The task:
Set down exactly, from the records below, the line with "You are a GUI" through the line with "This screenshot has width=263, height=222.", and nothing else.

-- Given records follows --

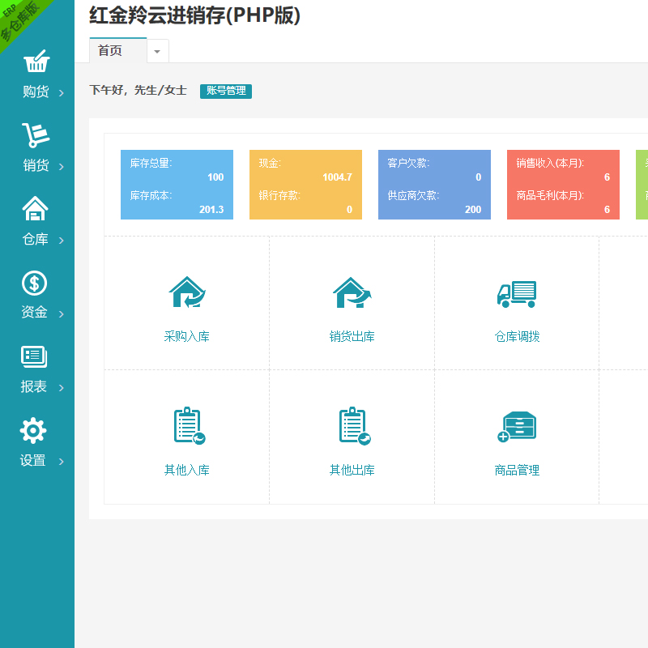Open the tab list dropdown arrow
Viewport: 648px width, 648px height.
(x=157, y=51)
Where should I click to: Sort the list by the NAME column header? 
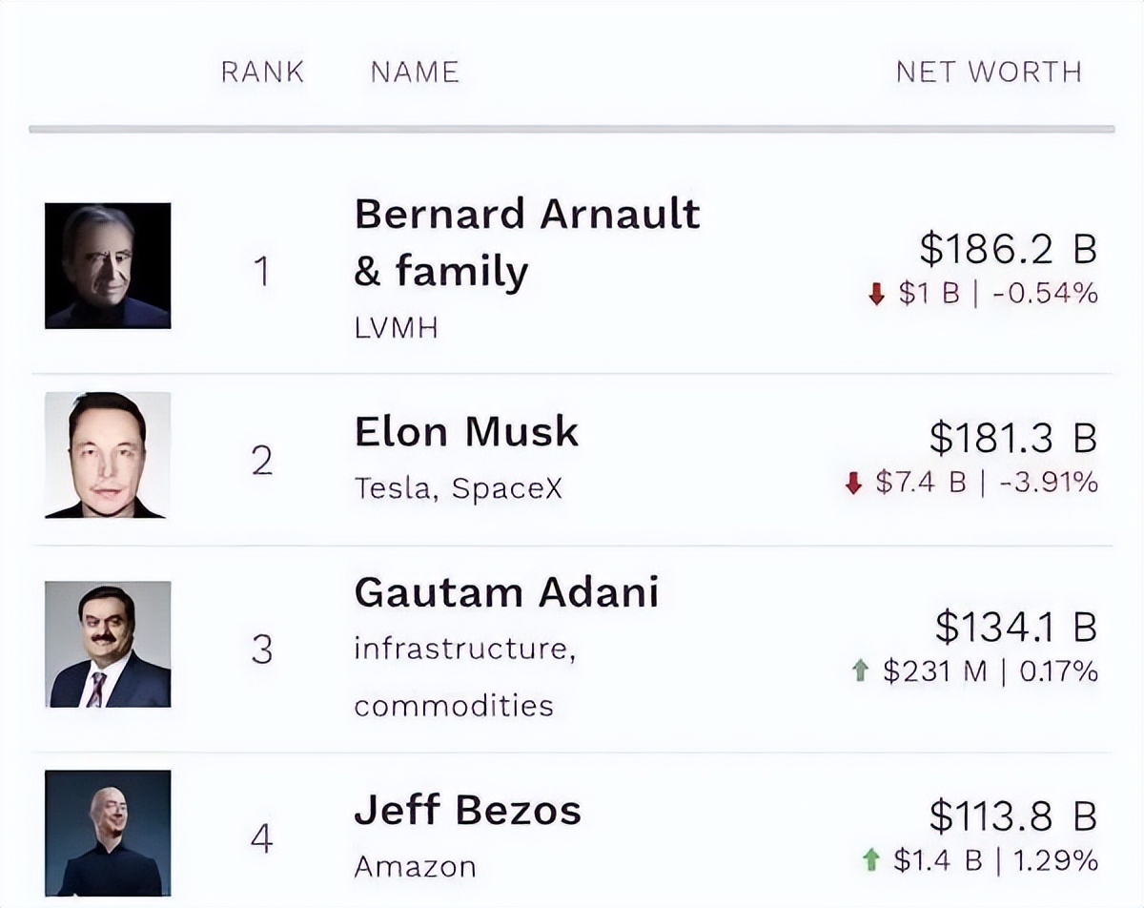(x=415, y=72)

-- Given records concluded --
-- Given records follows --

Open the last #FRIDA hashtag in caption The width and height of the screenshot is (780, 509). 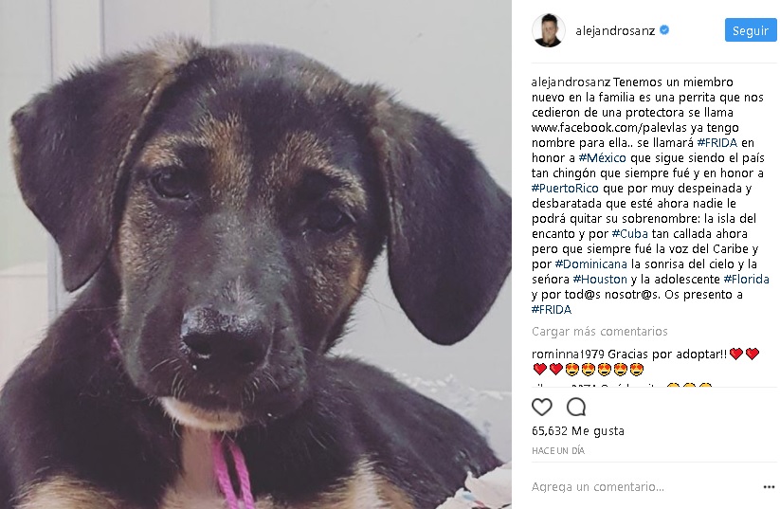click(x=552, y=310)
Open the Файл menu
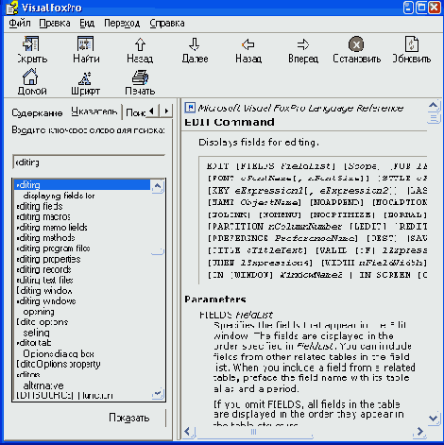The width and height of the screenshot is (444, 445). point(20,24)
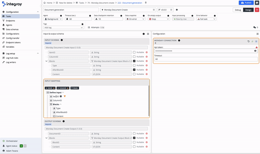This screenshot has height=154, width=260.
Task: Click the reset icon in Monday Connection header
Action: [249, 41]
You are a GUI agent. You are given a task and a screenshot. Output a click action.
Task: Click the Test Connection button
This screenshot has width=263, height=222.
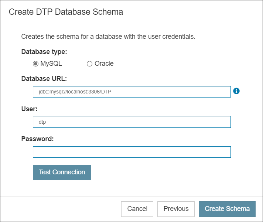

-- Given records concluded --

Written response:
You are a GUI agent. You are given a task and a screenshot. Output a click action.
Task: Click the Test Connection button
This screenshot has width=263, height=222.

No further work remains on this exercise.